The parties have presented voluminous contradictory evidence regarding whether Metro knew damages would flow directly and immediately from its intentional acts. Ac
cordingly, genuine issues of material fact exist on whether there was an “occurrence” that triggered coverage under the relevant policies, and the defendants’ summary judgment motions based on this argument must be denied.
E.
Does the “pollution exclusion” clause apply?
Defendants’ motions for summary judgment also contend that the pollution exclusion clauses in their policies preclude coverage. Those clauses exclude coverage for the discharge of “waste materials or other irritants, contaminants or pollutants” unless that discharge is “sudden or accidental.” The Colorado Supreme Court has held that “sudden or accidental” is ambiguous and has interpreted that term to mean that the discharge was unexpected and unintended.
Hecla,
811 P.2d at 1088 n. 7, 1092.
Plaintiff does not contend that the discharge at issue here was “sudden or accidental.” Rather, the plaintiff maintains that the sewage sludge it placed at the Lowry site is not “waste materials or other irritants, contaminants or pollutants.” While this argument may not be overpowering, the plaintiff has supplied evidence establishing a genuine issue of material fact regarding whether the sewage sludge falls within the plain meaning of “waste materials or other irritants, contaminants or pollutants” because it was applied for a beneficial use. Accordingly, the defendants’ motions for summary judgment on this ground must be denied.

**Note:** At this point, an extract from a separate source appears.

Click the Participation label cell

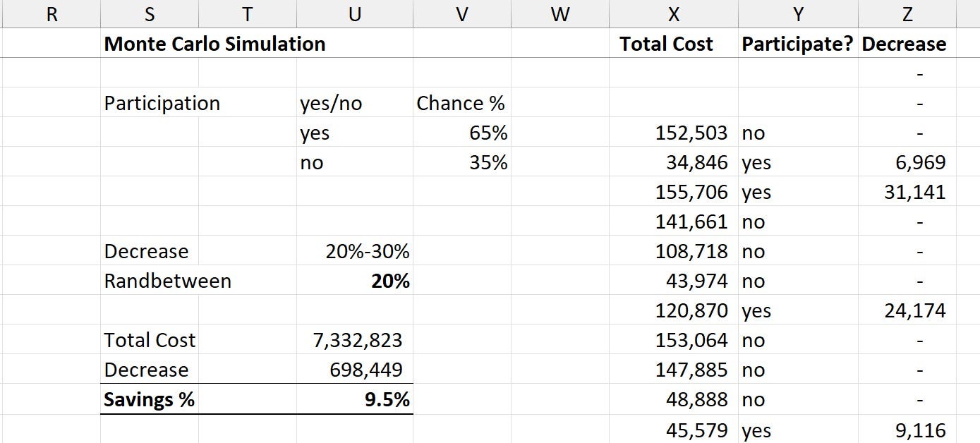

Accordingly, IT IS ORDERED that:
(1) Plaintiffs motion for summary judgment and supplemental motion for partial summary judgment is denied;
(2) Defendants’ cross motions for summary judgment are granted in part and denied in part;
(3) Judgment shall enter on behalf of the defendants and against the plaintiff on the plaintiffs claims that, at this time, the defendant owes the plaintiff a duty to defend;
(4) Defendants’ motions for summary judgment on the occurrence and pollution exclusion issues are denied;
(5) Plaintiffs motion for certification of questions of state law to the Colorado Supreme Court and stay pending determination, as well as the defendants’ joint motion for reference of the pending summary judgment motions to the magistrate judge are denied; and
(6) The parties and their counsel are ordered to meet and confer as soon as possible in a good faith attempt to settle the case without further litigation, expense or delay. The parties shall report to this court in writing within five days of this order stating the results of their settlement negotiations and whether an additional conference before a Magistrate Judge or some other alternative dispute resolution proceeding would facilitate settlement.